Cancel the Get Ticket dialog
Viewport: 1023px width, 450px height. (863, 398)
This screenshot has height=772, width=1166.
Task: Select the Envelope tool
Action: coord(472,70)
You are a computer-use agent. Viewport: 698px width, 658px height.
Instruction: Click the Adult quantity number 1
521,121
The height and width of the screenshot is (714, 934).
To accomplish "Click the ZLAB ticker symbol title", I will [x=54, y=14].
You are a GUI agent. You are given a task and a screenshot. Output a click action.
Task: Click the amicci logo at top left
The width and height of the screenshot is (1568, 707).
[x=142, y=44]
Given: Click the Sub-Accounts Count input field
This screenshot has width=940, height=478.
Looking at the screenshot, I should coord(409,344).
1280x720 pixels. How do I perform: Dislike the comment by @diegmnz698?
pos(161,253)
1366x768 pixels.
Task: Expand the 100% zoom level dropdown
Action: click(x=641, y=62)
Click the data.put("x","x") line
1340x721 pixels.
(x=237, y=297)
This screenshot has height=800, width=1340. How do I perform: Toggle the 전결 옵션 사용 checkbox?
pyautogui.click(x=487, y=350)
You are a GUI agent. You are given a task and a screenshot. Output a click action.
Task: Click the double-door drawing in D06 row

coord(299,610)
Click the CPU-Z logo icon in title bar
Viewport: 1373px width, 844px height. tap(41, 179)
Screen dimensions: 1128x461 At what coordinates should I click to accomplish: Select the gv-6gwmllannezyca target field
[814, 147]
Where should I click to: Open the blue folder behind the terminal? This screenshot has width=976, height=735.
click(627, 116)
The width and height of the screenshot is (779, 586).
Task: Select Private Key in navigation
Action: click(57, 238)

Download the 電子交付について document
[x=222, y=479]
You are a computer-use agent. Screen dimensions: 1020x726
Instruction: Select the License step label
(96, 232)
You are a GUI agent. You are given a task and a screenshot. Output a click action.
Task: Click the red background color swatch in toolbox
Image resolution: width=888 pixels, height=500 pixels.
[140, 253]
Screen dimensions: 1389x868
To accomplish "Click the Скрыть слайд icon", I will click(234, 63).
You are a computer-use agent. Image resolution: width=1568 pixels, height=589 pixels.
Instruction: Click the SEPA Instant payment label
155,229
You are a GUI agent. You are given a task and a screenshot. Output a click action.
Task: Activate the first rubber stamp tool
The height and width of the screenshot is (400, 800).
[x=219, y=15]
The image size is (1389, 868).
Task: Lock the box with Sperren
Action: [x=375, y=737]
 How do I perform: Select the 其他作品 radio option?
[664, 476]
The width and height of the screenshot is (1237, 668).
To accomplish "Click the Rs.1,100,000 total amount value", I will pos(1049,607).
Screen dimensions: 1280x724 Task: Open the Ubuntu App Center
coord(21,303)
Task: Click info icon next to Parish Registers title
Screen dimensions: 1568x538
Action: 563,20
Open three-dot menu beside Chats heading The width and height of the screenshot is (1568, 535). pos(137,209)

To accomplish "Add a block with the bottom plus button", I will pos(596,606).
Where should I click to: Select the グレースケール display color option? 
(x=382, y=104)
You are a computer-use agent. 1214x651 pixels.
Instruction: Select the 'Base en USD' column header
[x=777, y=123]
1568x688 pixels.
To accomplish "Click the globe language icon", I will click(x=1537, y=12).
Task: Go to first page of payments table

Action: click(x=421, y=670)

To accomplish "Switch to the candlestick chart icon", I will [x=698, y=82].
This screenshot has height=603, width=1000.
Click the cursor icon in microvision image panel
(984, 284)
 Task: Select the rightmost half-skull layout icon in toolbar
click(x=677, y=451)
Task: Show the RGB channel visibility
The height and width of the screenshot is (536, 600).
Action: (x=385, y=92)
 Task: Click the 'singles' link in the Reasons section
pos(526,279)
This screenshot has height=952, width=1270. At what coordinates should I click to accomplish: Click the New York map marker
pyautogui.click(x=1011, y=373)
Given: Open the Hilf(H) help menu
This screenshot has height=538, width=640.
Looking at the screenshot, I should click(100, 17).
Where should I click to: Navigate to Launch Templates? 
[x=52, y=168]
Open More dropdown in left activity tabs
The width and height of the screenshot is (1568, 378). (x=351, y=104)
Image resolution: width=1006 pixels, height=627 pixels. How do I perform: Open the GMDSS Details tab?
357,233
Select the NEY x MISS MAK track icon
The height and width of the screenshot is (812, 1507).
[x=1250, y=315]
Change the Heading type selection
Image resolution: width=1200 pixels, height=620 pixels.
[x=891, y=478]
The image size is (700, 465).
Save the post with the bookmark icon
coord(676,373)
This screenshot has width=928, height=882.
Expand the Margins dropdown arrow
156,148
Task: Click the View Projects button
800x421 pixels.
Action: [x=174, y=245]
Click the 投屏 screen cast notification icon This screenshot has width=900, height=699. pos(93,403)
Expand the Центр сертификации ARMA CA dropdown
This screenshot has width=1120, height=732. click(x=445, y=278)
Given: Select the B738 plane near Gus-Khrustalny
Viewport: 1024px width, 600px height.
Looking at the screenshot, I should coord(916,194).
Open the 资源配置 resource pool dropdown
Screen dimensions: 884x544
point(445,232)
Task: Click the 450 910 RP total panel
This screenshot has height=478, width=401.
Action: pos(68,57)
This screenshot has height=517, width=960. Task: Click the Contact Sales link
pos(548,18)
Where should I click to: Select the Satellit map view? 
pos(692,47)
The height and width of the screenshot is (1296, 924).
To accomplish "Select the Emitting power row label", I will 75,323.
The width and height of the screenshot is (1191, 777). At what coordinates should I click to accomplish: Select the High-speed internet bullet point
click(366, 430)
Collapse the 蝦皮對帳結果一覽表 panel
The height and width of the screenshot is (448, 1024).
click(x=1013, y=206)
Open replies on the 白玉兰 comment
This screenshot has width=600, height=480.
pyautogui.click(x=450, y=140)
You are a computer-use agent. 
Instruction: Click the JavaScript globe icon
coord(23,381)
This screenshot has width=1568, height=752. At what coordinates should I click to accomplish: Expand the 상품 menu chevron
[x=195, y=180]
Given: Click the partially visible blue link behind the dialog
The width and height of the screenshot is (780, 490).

● ● ● ● ●

Assigned task: In the entries above, find the line holding "The height and width of the screenshot is (1296, 924)." and the line holding "Given: Click the partially", then retype exactly those two lines and every line between them, and nothing else.

Answer:
The height and width of the screenshot is (1296, 924).
To accomplish "Select the Emitting power row label", I will 75,323.
The width and height of the screenshot is (1191, 777). At what coordinates should I click to accomplish: Select the High-speed internet bullet point
click(366, 430)
Collapse the 蝦皮對帳結果一覽表 panel
The height and width of the screenshot is (448, 1024).
click(x=1013, y=206)
Open replies on the 白玉兰 comment
This screenshot has width=600, height=480.
pyautogui.click(x=450, y=140)
You are a computer-use agent. 
Instruction: Click the JavaScript globe icon
coord(23,381)
This screenshot has width=1568, height=752. At what coordinates should I click to accomplish: Expand the 상품 menu chevron
[x=195, y=180]
Given: Click the partially visible blue link behind the dialog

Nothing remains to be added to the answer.